On doit observer aussi que l’accouchement dans ces différens animaux est sans hémorrhagie : n’en doit-on pas conclure que le sang que les femmes rendent toûjours après leur accouchement, est le sang des menstrues ; & que si le fœtus humain naît à des termes si différens, ce ne peut être que par la variété de l’action de ce sang, qui se fait sentir sur la matrice à toutes les révolutions périodiques ; action qui est aussi vraissemblablement une des principales causes de l’exclusion du fœtus, dans quelque tems qu’elle se fasse, & par conséquent des douleurs de l’enfantement qui la précedent. En effet ces douleurs sont, comme on sait, tout au-moins aussi violentes dans les fausses-couches de deux & de trois mois, que dans les accouchemens ordinaires ; & il y a bien des femmes qui ont dans tous les tems & sans avoir conçu, des douleurs très-vives, lorsque l’écoulement périodique est sur le point de paroître : ces douleurs sont de la même espece que celles de la fausse-couche ou de l’accouchement ; dès-lors ne doit-on pas soupçonner qu’elles viennent de la même cause ?

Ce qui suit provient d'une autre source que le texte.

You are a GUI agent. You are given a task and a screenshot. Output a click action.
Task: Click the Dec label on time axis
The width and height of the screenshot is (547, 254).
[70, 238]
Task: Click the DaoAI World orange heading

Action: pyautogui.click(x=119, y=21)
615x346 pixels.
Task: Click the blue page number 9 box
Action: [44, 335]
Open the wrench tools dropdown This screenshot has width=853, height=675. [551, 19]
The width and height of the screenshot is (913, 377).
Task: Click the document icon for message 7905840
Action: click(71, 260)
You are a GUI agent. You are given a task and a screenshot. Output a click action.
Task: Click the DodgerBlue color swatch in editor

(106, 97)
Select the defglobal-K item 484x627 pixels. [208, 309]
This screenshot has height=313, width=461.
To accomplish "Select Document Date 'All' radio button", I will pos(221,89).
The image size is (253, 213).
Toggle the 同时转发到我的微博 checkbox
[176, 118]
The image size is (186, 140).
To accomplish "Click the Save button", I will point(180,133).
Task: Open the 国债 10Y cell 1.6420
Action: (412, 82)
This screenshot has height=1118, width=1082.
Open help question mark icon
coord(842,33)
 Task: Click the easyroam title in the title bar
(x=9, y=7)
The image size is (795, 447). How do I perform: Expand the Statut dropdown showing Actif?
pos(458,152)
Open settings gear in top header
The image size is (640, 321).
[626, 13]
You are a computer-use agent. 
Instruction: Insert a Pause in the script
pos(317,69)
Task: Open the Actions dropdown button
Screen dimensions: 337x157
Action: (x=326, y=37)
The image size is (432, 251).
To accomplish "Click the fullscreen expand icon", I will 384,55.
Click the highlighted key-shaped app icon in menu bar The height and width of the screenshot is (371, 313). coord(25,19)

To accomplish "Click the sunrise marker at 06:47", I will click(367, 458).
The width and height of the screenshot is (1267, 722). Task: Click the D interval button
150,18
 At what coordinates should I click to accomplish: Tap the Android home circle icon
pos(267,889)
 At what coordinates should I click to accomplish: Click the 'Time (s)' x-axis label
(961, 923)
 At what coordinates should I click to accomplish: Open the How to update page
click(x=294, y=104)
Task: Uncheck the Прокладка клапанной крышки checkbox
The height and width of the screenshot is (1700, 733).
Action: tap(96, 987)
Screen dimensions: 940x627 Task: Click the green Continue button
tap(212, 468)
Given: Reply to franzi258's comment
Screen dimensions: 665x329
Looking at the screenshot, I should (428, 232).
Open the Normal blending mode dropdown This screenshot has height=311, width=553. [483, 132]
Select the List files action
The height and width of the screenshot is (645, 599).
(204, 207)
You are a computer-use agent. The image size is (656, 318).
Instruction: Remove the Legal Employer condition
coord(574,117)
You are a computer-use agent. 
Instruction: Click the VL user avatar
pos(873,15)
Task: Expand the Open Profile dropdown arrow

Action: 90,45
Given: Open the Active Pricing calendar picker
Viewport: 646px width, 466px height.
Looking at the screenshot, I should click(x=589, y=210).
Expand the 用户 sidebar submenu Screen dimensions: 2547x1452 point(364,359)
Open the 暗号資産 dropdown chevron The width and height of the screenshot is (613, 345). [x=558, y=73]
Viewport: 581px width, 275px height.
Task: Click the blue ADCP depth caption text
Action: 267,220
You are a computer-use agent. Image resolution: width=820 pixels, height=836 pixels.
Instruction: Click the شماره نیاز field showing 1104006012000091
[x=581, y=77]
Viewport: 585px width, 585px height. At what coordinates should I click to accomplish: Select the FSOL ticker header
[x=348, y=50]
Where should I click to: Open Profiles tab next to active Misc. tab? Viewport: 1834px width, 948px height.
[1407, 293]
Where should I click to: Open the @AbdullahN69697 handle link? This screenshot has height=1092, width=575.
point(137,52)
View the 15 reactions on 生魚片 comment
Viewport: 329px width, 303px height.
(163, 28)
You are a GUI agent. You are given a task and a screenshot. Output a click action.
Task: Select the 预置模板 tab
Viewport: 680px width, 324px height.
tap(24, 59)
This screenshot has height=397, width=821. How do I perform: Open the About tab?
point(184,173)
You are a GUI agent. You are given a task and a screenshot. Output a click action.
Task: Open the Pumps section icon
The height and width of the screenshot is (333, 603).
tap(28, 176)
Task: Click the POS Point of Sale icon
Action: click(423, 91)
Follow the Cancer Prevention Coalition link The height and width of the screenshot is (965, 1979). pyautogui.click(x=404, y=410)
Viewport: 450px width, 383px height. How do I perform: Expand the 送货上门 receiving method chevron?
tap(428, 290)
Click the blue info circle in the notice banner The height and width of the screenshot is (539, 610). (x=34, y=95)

L’écoulement des menstrues se faisant périodiquement & à des intervalles déterminés, quoique la grossesse supprime cette apparence, elle n’en détruit cependant pas la cause ; & quoique le sang ne paroisse pas au terme accoûtumé, il doit se faire dans ce même tems une espece de révolution, semblable à celle qui se faisoit avant la grossesse aussi y a-t-il des femmes dont les menstrues ne sont pas supprimées dans les premiers mois de la grossesse : il y a donc lieu de penser que lorsqu’une femme a conçû, la révolution périodique se fait comme auparavant ; mais que comme la matrice est gonflée, & qu’elle a pris de la masse & de l’accroissement (Voyez Matrice), les canaux excrétoires étant plus serrés & plus pressés qu’ils ne l’étoient auparavant, ne peuvent s’ouvrir ni donner d’issue au sang, à moins qu’il n’arrive avec tant de force, ou en si grande quantité, qu’il puisse se faire passage malgré la résistance qui lui est opposée : dans ce cas il paroîtra du sang, & s’il en coule en grande quantité, l’avortement suivra ; la matrice reprendra la forme qu’elle avoit auparavant, parce que le sang ayant rouvert tous les canaux qui s’étoient fermés, ils reviendront au même état qu’ils étoient. Si le sang ne force qu’une partie de ses canaux, l’œuvre de la génération ne sera pas détruite, quoiqu’il paroisse du sang ; parce que la plus grande partie de la matrice se trouve encore dans l’état qui est nécessaire pour qu’elle puisse s’exécuter : dans ce cas il paroîtra du sang, & l’avortement ne suivra pas ; ce sang sera seulement en moindre quantité que dans les évacuations ordinaires.

Lorsqu’il n’en paroît point du tout, comme c’est le cas le plus ordinaire, la premiere révolution périodique ne laisse pas de se marquer & de se faire sentir par les mêmes symptomes, les mêmes douleurs : il se fait donc dès le tems de la premiere suppression, une violente action sur la matrice ; & pour peu que cette action fût augmentée, elle détruiroit l’ouvrage de la génération : on peut même croire avec assez de fondement, que de toutes les conceptions qui se font dans les derniers jours qui précedent l’arrivée des menstrues, il en réussit fort peu, & que l’action du sang détruit aisément les foibles racines d’un germe si tendre & si délicat, ou entraîne l’œuf avant qu’il se soit attaché à la matrice. Les conceptions au contraire qui se font dans les jours qui suivent l’écoulement périodique, sont celles qui tiennent & qui réussissent le mieux ; parce que le produit de la conception a plus de tems pour croitre, pour se fortifier & pour résister à l’action du sang & à la révolution qui doit arriver au tems de l’écoulement. C’est sans doute par cette considération que le célebre Fernel, pour calmer les alarmes que donnoit à toute la France la stérilité de la reine, donna d’abord ses attentions aux écoulemens périodiques : après en avoir corrigé les irrégularités, il crut que le tems qui pouvoit le plus faire espérer la fécondité, étoit celui qui suivoit de près les regles.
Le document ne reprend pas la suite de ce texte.